DETAILED ACTION
Notice of Pre-AIA or AIA Status
The present application, filed on or after March 16, 2013, is being examined under the first inventor to file provisions of the AIA .
Double Patenting
A rejection based on double patenting of the “same invention” type finds its support in the language of 35 U.S.C. 101 which states that “whoever invents or discovers any new and useful process... may obtain a patent therefor...” (Emphasis added). Thus, the term “same invention,” in this context, means an invention drawn to identical subject matter. See Miller v. Eagle Mfg. Co., 151 U.S. 186 (1894); In re Vogel, 422 F.2d 438, 164 USPQ 619 (CCPA 1970); In re Ockert, 245 F.2d 467, 114 USPQ 330 (CCPA 1957).

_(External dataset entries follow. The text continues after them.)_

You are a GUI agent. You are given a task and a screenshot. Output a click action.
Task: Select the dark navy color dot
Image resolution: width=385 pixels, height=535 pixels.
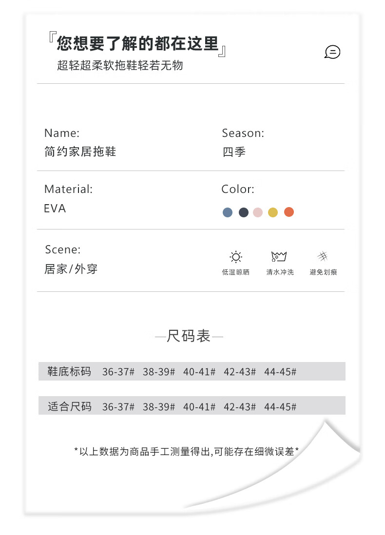pyautogui.click(x=243, y=212)
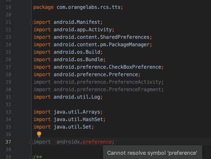Click the CheckBoxPreference import statement
The height and width of the screenshot is (159, 211).
[98, 67]
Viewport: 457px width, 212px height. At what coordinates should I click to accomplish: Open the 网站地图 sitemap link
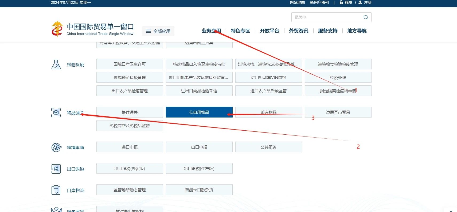point(297,2)
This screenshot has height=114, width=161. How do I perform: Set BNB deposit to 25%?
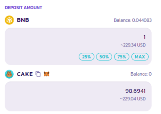[87, 57]
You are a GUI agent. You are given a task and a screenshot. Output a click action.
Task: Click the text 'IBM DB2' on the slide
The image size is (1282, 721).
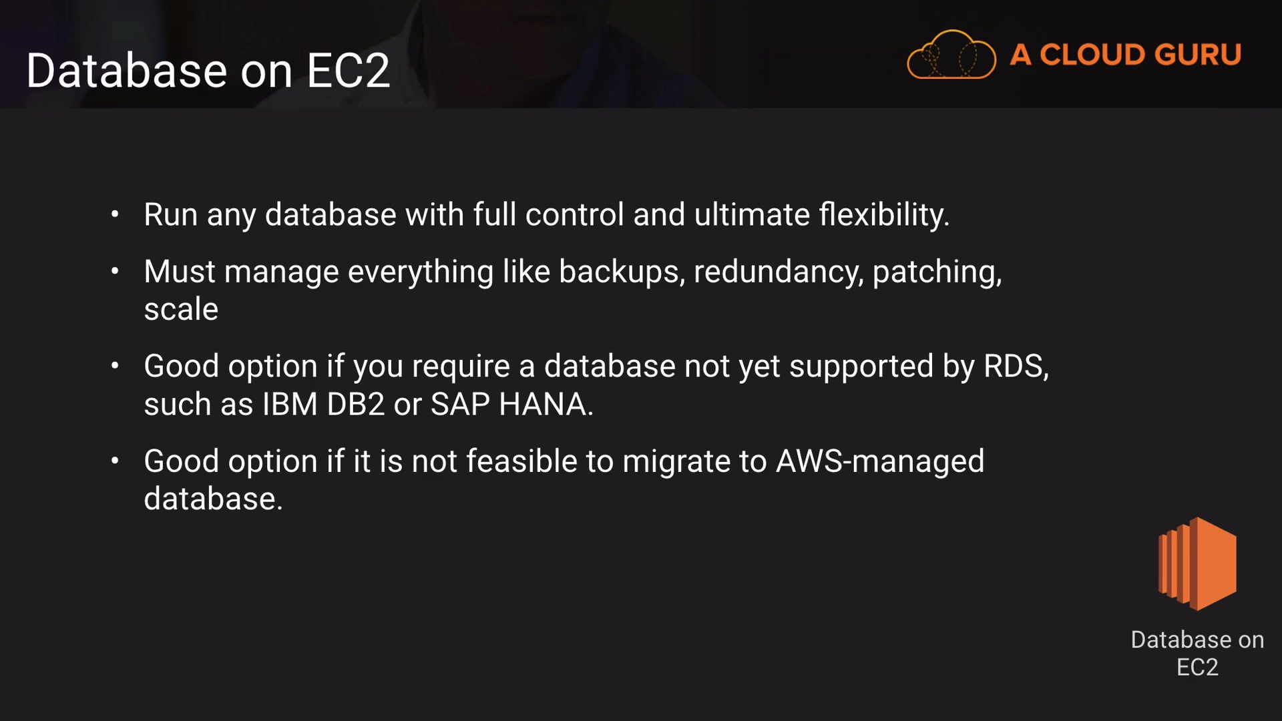coord(323,405)
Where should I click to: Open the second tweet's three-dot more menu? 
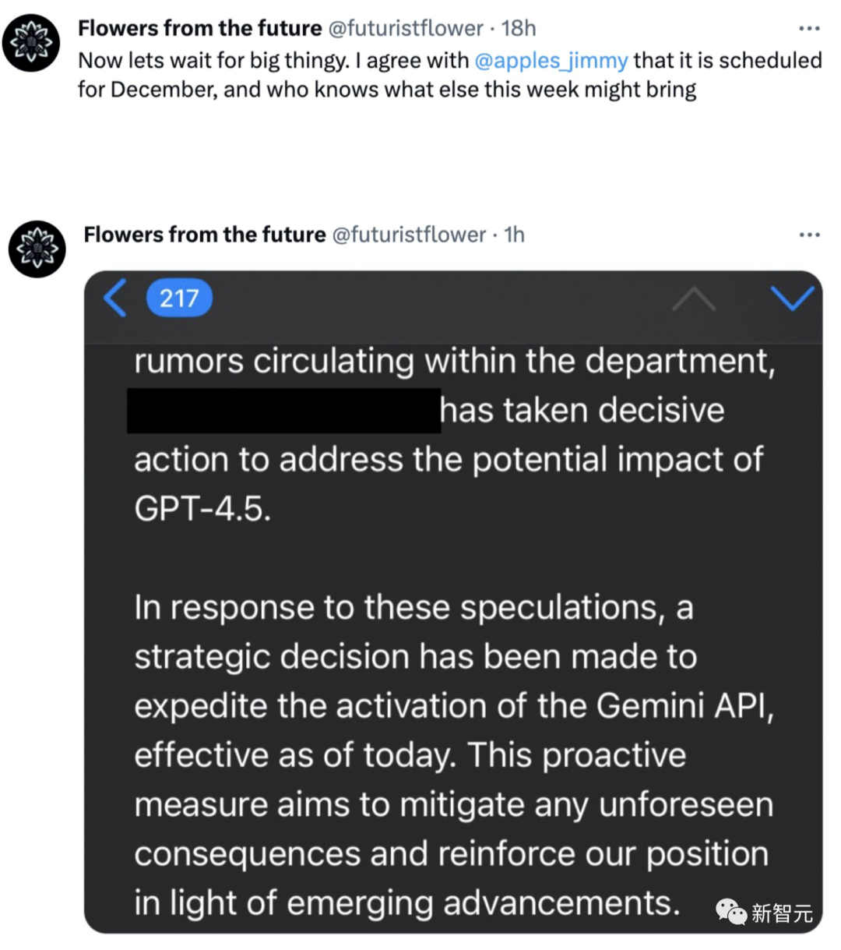pyautogui.click(x=809, y=235)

A statutory type (35 U.S.C. 101) double patenting rejection can be overcome by canceling or amending the claims that are directed to the same invention so they are no longer coextensive in scope. The filing of a terminal disclaimer cannot overcome a double patenting rejection based upon 35 U.S.C. 101.
Claims 1-20 are rejected under 35 U.S.C. 101 as claiming the same invention as that of claims 1-14 of prior U.S. Patent No. 12,221,300. This is a statutory double patenting rejection.
Claim Rejections - 35 USC § 102
In the event the determination of the status of the application as subject to AIA 35 U.S.C. 102 and 103 (or as subject to pre-AIA 35 U.S.C. 102 and 103) is incorrect, any correction of the statutory basis (i.e., changing from AIA to pre-AIA ) for the rejection will not be considered a new ground of rejection if the prior art relied upon, and the rationale supporting the rejection, would be the same under either status.
The following is a quotation of the appropriate paragraphs of 35 U.S.C. 102 that form the basis for the rejections under this section made in this Office action:
A person shall be entitled to a patent unless –
(a)(1) the claimed invention was patented, described in a printed publication, or in public use, on sale, or otherwise available to the public before the effective filing date of the claimed invention.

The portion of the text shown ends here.